The initial diagnosis is often based on subjective evaluation of blood loss.

  CAUSES   The most likely cause changes with age. Benign pathology is generally more common in younger women and those with regular cycles. The chances of malignancy are very low in these groups. For example, pregnancy and dysfunctional uterine bleeding is more common seen in girls. Causes of menorrhagia also can be divided using following categories. 

  • Gynaecological (e.g., fibroids, polyps, adenomyosis, cancer)
  • Medical (i.e., bleeding disorders. Systemic bleeding disorders account for 7 – 20 percent of women of all ages who present with menorrhagia. This should be considered in all adolescents with early onset menorrhagia.)
  • Drugs like heparin and warfarin
  • Intrauterine devices
  • Dysfunctional uterine bleeding (DUB) – is diagnosed when no obvious cause can be established. It is associated with anovulatory cycles, so DUB is common at the extremes of reproductive life. This is the diagnosis by exclusion.

   TESTS   None may be needed. But sometimes, we need to run some investigations that will help with the diagnosis and management. 

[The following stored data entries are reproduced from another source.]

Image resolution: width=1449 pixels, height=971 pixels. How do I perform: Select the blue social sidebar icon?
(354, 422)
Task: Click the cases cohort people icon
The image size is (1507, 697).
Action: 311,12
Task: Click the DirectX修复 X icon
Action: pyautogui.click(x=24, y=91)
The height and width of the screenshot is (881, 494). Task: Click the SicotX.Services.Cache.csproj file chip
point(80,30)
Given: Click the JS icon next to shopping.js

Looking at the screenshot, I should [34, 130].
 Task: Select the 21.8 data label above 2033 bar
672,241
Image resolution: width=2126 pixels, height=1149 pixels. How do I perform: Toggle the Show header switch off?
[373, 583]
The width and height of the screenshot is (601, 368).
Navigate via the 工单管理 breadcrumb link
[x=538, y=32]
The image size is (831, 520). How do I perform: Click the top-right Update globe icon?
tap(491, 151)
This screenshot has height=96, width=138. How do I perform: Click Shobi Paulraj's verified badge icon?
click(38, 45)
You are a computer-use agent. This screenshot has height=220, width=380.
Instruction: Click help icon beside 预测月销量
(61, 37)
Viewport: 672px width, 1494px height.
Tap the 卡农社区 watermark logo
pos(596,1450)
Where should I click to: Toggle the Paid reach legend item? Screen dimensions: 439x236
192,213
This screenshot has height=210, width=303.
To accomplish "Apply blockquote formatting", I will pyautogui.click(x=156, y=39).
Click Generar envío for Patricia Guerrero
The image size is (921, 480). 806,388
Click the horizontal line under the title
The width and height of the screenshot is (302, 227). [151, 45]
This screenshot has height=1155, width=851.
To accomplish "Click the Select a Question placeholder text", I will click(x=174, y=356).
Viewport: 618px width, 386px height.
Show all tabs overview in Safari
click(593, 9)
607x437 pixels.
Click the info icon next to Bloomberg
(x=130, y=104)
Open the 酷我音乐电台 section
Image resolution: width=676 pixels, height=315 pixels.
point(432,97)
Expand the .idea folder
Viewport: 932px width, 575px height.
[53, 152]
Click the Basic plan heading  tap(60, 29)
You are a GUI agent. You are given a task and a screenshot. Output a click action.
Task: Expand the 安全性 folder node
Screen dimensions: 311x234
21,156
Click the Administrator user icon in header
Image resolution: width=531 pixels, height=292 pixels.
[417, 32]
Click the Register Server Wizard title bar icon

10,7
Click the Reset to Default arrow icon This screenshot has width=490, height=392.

  • Full blood count – look for haemoglobin. Patient with low haemoglobin content will need blood transfusion.
  • Thyroid function test – menorrhagia can be present in hypothyroidism
  • Ultrasound or laparoscopy – if we suspect of pelvic pathology
  • Dilatation and curettage – usually done in perimenopausal women to rule out endometrial cancer

   TREATMENT  

Treat the underlying cause is the mainstay of treatment. However, if the bleeding is mild or recent onset – just observe. No need for any medical intervention yet. In dysfunctional uterine bleeding, the treatment will depend on age and the wish of the patients. Reassurance will help.

  Those with unacceptable loss should be offered treatment: 

  • Hematinics to combat anemia
  • Weight reduction in obese patients as excess weigh increased the risk of irregular menses
  • Tranexamic acid 1gm thrice daily or 4 times daily over 3 to 5 days.
  • NSAIDs (e.g., mefenamic acid 500mg thrice daily for 3-5 days)
  • Oral contraceptives (containing 30mcg estrogen) either monthly or a tricyclic regimen (taking active pills continuously for 3 cycles before taking a week break). For maximum effectiveness, tranexamic or NSAIDs should be started at the first sign of menstruation.

  Other treatments if first line agents fail: 

  • Progestogen (oral or indictable, implants)
  • Mirena
  • Danazol
  • Gonadotrophin-releasing hormone agonist

  If medical treatment fails, surgery is the next option: 

  • Operative hysteroscopy – least invasive method. Involve the insertion of a loop via the vagina to remove any fibroids, polyps or the endometrium.
  • Endometrial ablation is the current option used to destroy thickened endometrial lining.
  • Hysterectomy – this is the last resort or if the patient presented with other pelvic pathology

   

Reference:

  1. Overview of gynaecology in primary care, medical tribune 1-15 march 2008, page 20-21.
  2. Oxford handbook of clinical specialties, 5th edition.